> _WHAT IS BEING ASKED_:
Pull out the stretch of the items from the line containing "You are a computer-use agent." through the line containing "click(x=575, y=87)", both lines included, and repeat it word for word, without the pictures.

> _MATERIAL PROVIDED_:
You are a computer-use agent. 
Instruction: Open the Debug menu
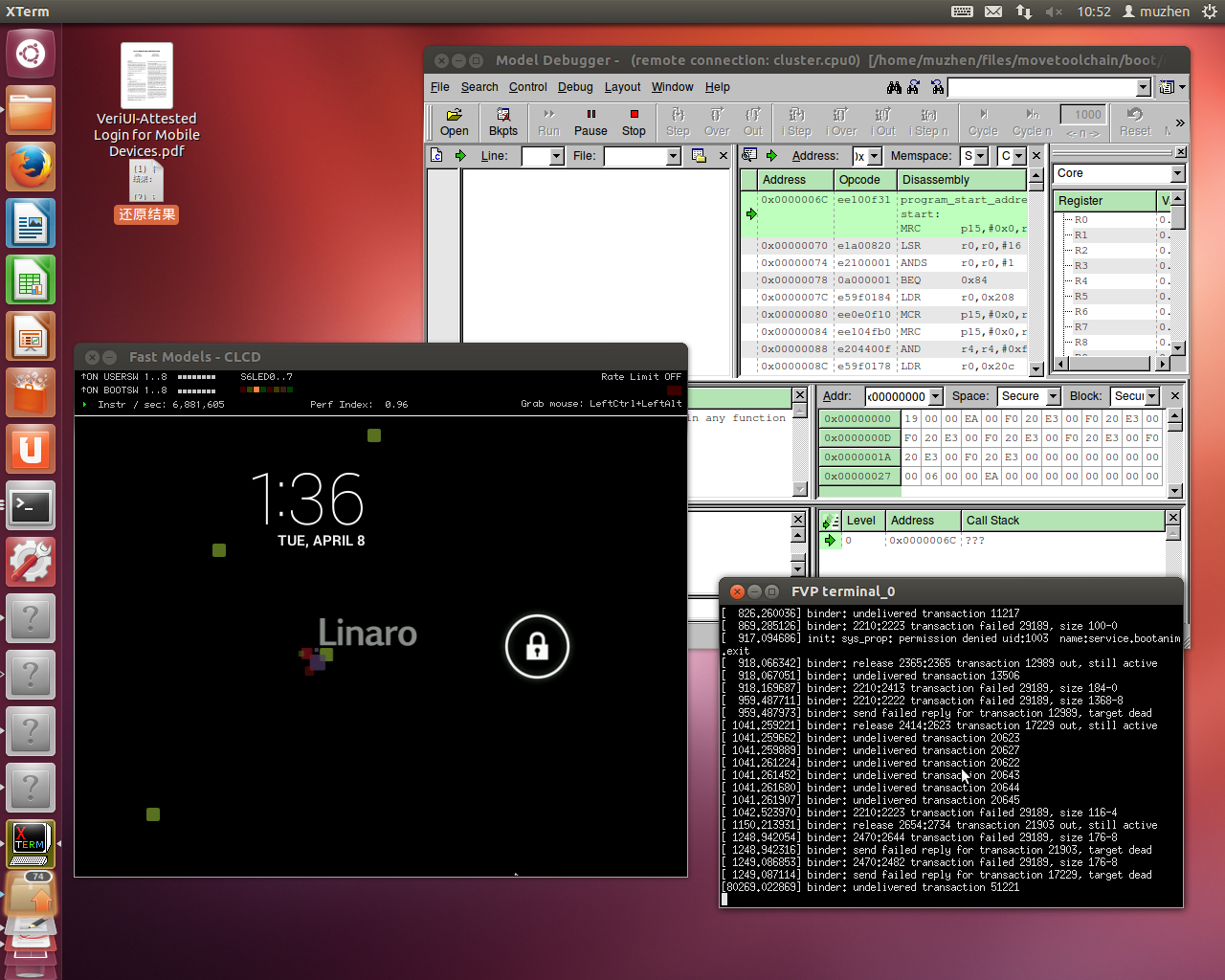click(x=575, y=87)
---
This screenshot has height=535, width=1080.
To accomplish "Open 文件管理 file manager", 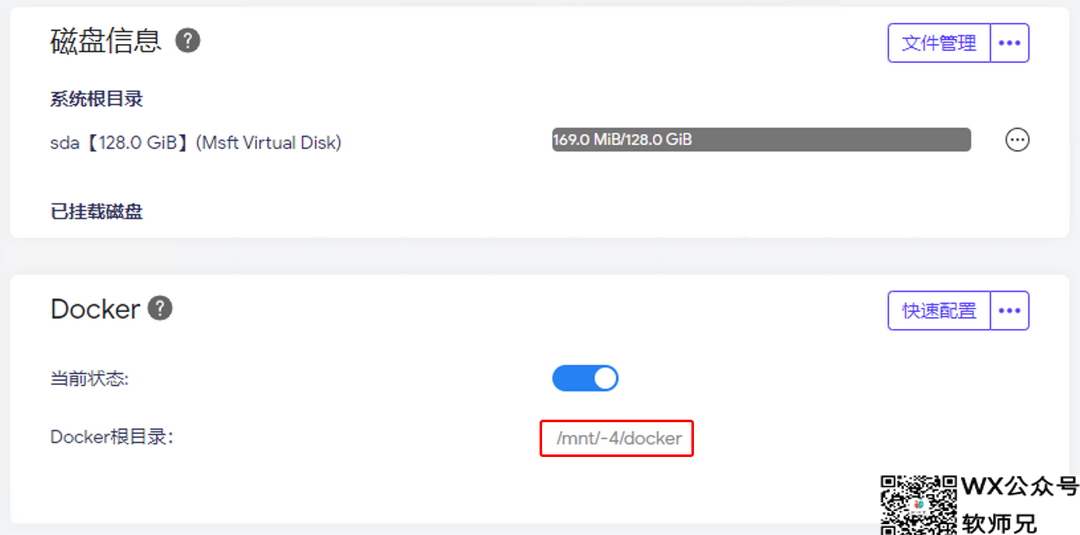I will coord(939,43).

> _OUTPUT OF THE TASK_:
You are a computer-use agent. 
Instruction: Open the Debug menu
click(x=575, y=87)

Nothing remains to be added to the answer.